Connecting to the Cloud, Part 3: Cloud governance and security

Secure the HybridCloud application

In the third and final part of this three-part series on building a hybrid cloud application, examine governance and security for cloud computing. Build on the example of the HybridCloud application from Part 2 by examining how to add access control policies to its use of Amazon Simple Queue Service (SQS). Look in detail at how the HybridCloud application authenticates itself to cloud services and how to add a log audit trail to Amazon's S3 (Simple Storage Service). Lastly, see how Google Apps uses OAuth and how Force.com cloud services require built-in testing to avoid inadvertent Denial-of-Service (DoS) attacks.

Share:

Mark O'Neill, CTO, Vordel

Mark O'Neill is CTO at Vordel, an XML Networking company. He is also author of the book "Web Services Security" and contributing author to "Hardening Network Security", both published by McGraw-Hill/Osborne Media. Mark is responsible for overseeing Vordel's product development roadmap and also advises Global 2000 firms and governments worldwide on their tactical and strategic adoption of XML, Web Services and SOA technologies. He holds degrees in mathematics and psychology from Trinity College Dublin and graduate qualifications in neural network programming from Oxford University. Mark lives in Boston, Massachusetts.



16 June 2009

Also available in Chinese Japanese Vietnamese Spanish

Introduction

Cloud governance involves applying policies to the use of cloud services. It can be useful to think of cloud governance by examining its opposite: the free-for-all chaos in which cloud services are used by an organization without any oversight in place. To avoid this chaos, put polices in place for cloud service use to control the leakage of private information to the cloud and to control the excessive use of cloud services (which must be paid for, after all). With governance and security in place, cloud computing can be used in safety and confidence.
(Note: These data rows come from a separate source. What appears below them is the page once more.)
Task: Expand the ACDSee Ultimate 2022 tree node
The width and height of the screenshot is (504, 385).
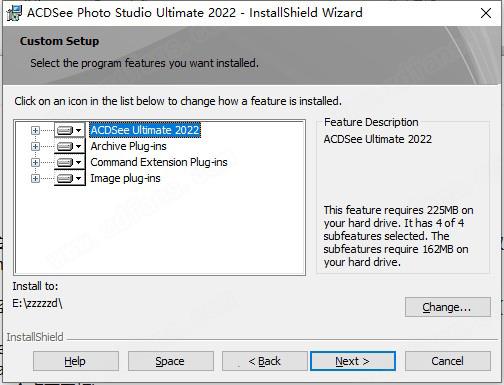Action: click(35, 130)
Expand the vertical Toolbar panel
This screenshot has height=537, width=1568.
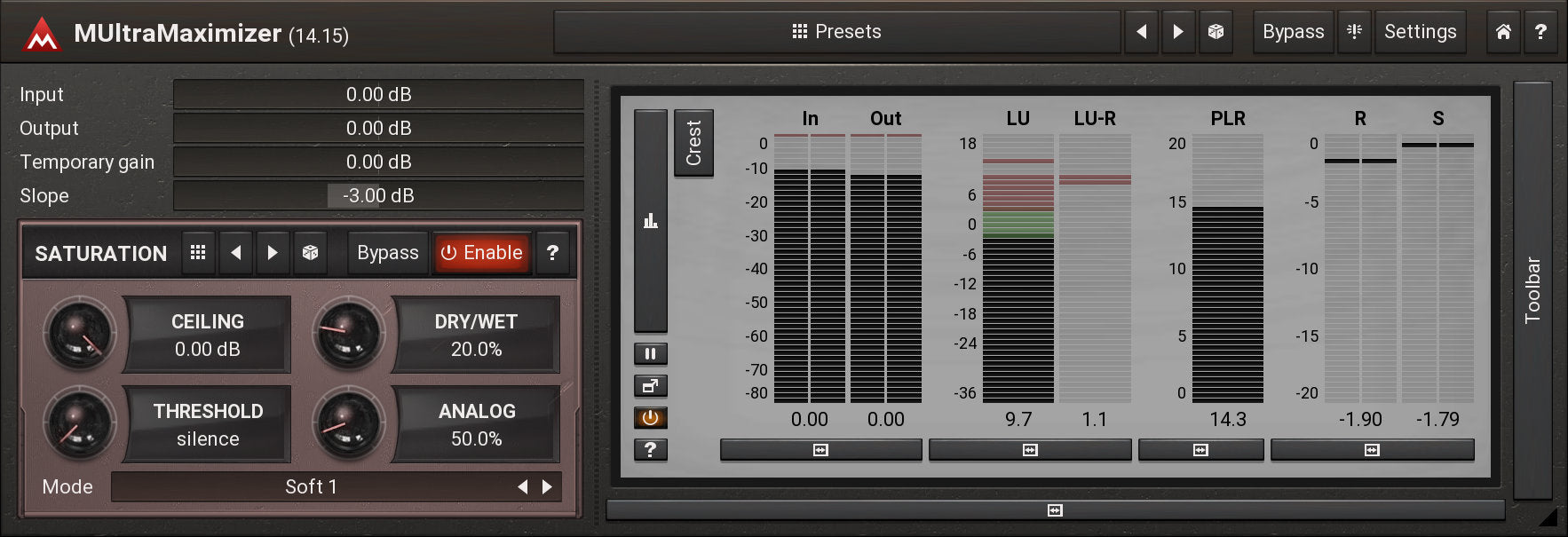(x=1532, y=290)
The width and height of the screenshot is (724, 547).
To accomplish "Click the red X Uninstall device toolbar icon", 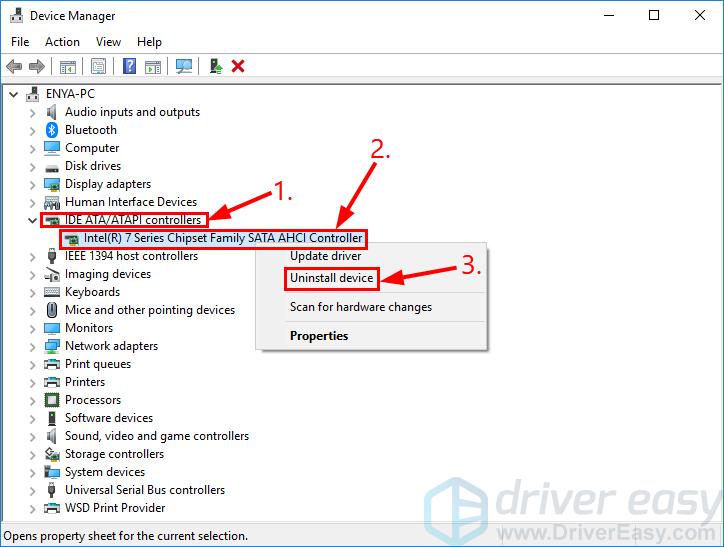I will click(238, 66).

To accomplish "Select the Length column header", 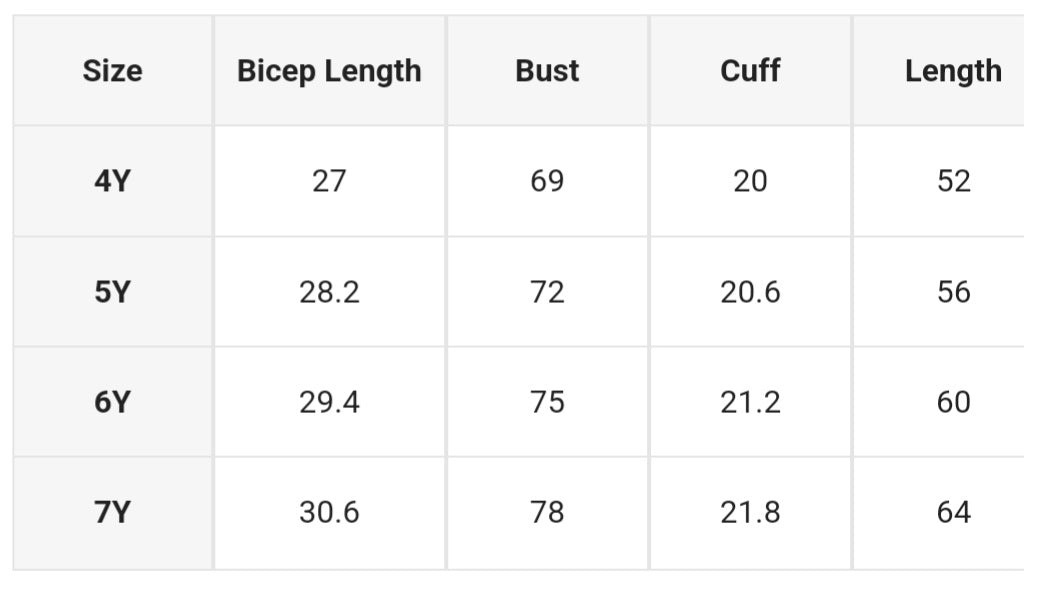I will point(953,71).
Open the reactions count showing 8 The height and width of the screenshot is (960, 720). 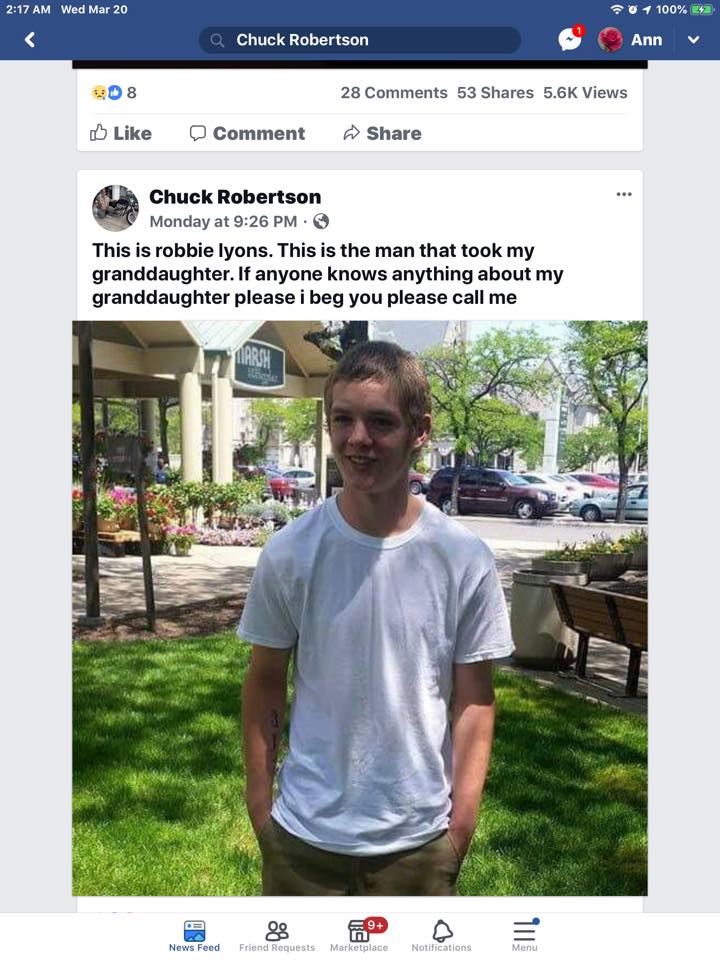114,92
Lessons from SOA governance

Governance is a word that came to prominence with the adoption of SOA. In the world of SOA, it was divided into design-time governance (defining policies to Web services) and runtime governance (actually applying those policies to real-time traffic).

Frequently used acronyms

  • API: Application programming interface
  • DSA: Digital Signature Algorithm
  • IP: Internet protocol
  • IT: Information technology
  • REST: Representational State Transfer
  • SOA: Service Oriented Architecture
  • SSL: Secure Sockets Layer
  • URI: Universal Resource Identifier
  • WSDL: Web Services Description Language
  • XML: Extensible Markup Language

Cloud platforms, like the services in an SOA, are predominantly accessed using Web service APIs, and so they might be expected to come under the same heading as SOA governance. At the very least, you can reuse the principles behind SOA governance.

SOA governance usually relies on the presence of a registry. This is a central place where a user can go to view the services in the SOA, and also to view the policies that apply to the services. The standard WS-Policy, as well as the complementary WS-Attachment specification, allows a policy to be assigned to a service in an SOA. In effect, the service then contains a "pointer" to its policy. The registry manages this relationship between the services and the policies.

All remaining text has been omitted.